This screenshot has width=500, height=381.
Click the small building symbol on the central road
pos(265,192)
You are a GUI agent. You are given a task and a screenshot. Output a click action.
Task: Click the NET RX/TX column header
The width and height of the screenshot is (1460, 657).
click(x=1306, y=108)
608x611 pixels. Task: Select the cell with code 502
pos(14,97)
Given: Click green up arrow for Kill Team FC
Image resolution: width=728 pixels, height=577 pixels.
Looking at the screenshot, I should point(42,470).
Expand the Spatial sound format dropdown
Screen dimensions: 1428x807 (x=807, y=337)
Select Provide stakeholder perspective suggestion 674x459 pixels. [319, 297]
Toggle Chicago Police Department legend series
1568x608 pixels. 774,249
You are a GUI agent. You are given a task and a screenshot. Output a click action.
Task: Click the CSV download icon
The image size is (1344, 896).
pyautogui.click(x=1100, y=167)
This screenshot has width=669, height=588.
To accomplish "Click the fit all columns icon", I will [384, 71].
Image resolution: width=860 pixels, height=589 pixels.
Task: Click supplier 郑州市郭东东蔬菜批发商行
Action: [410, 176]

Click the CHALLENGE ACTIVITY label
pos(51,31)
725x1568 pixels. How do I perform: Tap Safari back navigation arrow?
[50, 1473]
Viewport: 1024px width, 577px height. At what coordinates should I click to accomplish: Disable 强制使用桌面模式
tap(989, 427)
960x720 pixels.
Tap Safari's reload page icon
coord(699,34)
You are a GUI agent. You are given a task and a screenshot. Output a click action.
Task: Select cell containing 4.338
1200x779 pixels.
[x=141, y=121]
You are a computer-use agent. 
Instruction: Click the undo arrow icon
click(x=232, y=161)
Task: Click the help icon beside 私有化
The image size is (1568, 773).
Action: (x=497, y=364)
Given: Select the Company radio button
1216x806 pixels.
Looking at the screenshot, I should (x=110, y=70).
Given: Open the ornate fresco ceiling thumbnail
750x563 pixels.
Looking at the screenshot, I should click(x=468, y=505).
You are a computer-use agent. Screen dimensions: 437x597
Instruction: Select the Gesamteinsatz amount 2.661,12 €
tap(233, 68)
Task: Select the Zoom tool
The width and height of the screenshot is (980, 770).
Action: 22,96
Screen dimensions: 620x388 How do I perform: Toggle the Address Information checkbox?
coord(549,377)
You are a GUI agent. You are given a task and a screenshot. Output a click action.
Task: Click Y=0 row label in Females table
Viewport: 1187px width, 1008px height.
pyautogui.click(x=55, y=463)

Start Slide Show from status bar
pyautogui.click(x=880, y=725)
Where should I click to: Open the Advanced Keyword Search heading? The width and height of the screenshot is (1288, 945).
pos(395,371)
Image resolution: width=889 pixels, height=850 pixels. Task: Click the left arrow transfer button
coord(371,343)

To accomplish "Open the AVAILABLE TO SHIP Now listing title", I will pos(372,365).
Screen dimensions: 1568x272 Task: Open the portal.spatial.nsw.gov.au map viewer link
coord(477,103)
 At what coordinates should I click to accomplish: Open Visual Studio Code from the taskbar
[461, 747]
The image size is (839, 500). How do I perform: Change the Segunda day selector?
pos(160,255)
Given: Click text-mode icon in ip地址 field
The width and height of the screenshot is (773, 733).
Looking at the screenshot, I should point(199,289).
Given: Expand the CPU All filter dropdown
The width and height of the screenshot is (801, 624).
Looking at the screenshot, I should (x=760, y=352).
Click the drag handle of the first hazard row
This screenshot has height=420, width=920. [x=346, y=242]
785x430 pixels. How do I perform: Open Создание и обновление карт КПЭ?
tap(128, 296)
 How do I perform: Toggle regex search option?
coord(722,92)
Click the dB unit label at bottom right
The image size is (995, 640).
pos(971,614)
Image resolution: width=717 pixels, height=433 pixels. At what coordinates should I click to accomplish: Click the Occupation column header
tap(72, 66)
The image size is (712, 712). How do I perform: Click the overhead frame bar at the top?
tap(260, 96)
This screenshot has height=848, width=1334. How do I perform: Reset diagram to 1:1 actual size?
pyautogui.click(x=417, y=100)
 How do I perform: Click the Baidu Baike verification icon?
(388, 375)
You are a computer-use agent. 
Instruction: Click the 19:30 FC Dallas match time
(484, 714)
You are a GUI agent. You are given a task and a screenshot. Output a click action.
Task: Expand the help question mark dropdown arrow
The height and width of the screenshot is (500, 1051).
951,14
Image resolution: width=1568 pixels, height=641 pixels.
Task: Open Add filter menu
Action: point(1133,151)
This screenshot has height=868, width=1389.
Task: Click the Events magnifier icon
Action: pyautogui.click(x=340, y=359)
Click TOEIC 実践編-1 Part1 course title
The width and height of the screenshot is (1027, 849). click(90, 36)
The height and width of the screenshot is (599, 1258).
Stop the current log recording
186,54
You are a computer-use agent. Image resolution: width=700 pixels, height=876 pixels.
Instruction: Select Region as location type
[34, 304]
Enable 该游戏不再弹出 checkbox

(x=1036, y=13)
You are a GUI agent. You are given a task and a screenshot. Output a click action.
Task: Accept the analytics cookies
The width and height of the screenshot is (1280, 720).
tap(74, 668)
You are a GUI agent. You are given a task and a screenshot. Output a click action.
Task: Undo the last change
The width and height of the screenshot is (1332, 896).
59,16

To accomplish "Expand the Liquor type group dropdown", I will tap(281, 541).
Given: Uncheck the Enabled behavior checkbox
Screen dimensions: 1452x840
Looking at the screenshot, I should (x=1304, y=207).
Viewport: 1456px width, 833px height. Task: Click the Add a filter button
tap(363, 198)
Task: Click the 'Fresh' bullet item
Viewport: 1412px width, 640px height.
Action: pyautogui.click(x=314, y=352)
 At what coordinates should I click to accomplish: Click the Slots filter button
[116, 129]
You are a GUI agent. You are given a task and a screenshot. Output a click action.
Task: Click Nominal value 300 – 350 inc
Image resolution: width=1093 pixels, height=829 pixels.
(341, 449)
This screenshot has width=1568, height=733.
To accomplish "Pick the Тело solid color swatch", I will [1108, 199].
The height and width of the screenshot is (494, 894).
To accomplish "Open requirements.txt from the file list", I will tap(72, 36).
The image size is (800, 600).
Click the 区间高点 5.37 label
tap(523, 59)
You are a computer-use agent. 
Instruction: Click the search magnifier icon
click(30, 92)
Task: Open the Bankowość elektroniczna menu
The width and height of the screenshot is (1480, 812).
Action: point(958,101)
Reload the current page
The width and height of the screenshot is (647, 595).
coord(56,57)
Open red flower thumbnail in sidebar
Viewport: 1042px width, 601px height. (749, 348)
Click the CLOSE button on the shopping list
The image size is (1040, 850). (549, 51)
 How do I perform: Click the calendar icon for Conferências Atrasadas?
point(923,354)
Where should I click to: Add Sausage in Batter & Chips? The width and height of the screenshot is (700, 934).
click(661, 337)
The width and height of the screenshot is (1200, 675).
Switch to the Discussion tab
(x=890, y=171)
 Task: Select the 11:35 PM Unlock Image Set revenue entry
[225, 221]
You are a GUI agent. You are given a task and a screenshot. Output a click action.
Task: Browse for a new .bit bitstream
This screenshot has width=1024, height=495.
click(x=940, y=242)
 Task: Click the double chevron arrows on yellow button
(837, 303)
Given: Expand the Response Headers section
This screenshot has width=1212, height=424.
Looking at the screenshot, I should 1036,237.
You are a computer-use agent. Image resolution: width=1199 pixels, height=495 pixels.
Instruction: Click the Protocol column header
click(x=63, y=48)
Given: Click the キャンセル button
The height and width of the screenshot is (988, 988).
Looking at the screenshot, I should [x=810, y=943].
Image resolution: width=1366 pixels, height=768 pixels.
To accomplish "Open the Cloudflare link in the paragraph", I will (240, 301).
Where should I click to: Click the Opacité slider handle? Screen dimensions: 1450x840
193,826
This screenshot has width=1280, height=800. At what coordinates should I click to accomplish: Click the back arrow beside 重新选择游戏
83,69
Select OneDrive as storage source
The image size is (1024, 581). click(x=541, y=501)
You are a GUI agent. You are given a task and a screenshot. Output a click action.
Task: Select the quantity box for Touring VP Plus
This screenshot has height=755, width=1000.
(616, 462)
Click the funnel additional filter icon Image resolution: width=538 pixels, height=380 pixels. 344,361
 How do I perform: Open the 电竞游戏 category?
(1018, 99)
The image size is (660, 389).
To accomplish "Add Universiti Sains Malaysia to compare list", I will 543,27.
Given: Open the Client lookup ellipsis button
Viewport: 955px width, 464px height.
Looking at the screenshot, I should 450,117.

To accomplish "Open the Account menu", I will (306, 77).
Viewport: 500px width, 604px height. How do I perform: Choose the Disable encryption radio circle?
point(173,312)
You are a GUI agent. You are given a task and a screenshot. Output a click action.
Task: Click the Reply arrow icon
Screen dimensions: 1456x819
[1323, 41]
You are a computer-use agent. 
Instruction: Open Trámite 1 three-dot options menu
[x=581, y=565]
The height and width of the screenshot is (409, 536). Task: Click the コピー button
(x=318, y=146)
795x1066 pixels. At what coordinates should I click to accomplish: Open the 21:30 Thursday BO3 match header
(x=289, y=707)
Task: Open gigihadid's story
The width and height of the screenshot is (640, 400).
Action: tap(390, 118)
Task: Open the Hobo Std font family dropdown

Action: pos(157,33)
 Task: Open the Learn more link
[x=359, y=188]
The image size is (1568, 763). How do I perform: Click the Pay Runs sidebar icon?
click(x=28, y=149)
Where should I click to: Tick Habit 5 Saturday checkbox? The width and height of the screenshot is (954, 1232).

----------------------------------------

Find the word "help" in the entries. Copy each line that holds it.

- [YOUR SOLUTION]:
Task: Click the help icon beside 私有化
Task: Expand the help question mark dropdown arrow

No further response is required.